当地方でも個人の住宅敷地に植えられているカキやマキに着生させたフウランは時々見かけます。
しかし、庭木にカキやマキを植えてある住宅はごく一部でしかなく、はたして他の樹種に着生するものか試してみました。
樹種は自宅と温室のある借地に植えたカシ・シデコブシ・モミジ・ヒメシャラ・マツ・ウメ・ツバキです。
このうち1年後に全く活着のきざしもなかったのはヒメシャラで、その他は活着が見込めそうです。
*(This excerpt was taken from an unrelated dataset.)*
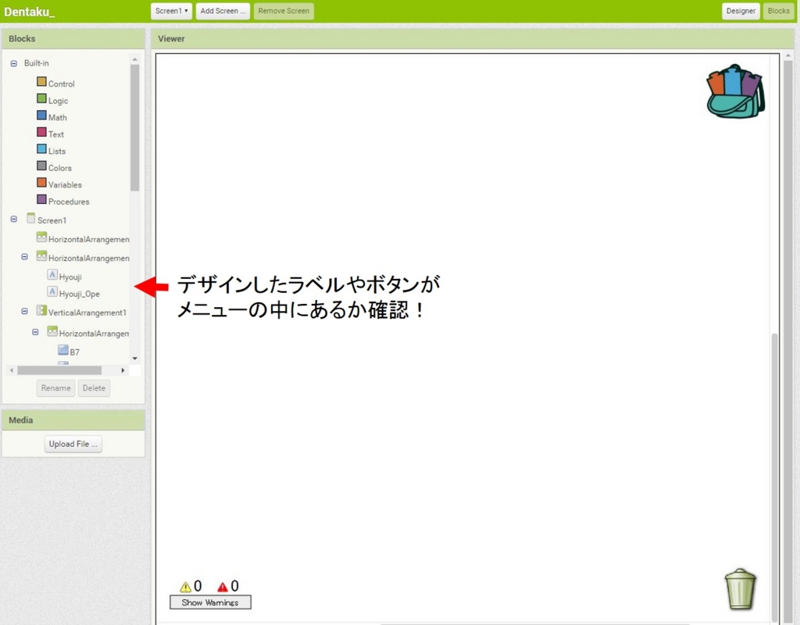
Task: Select the Blocks tab
Action: click(778, 11)
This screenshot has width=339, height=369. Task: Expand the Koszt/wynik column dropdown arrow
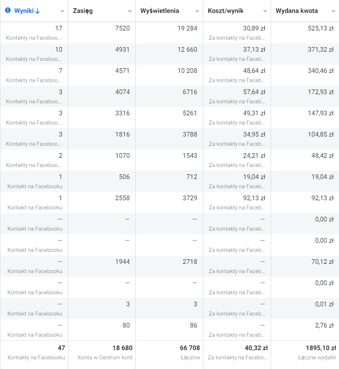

マツは樹皮が粗くて剥がれることもあり、先入観で活着しないだろうと思っていましたが、成功したという話も聞いたことからダメで元々と試してみました。
1年近く経つと、マツへ着けたフウランの根が樹皮の割れ目に伸び始めてきました。
着けられたフウランにしてみれば好みの樹種でないものの、着けられた以上仕方ないと思ったか、意外に気に入ったものか・・。
活着の可能性が高まったところで、このマツが井戸ポンプの前にあるため、古ポンプのメンテナンスの邪魔になってしまいました。
このため、今年2月に掘り上げて自宅へ移植したのですが、マツの方が活着せずに枯れてしまいました。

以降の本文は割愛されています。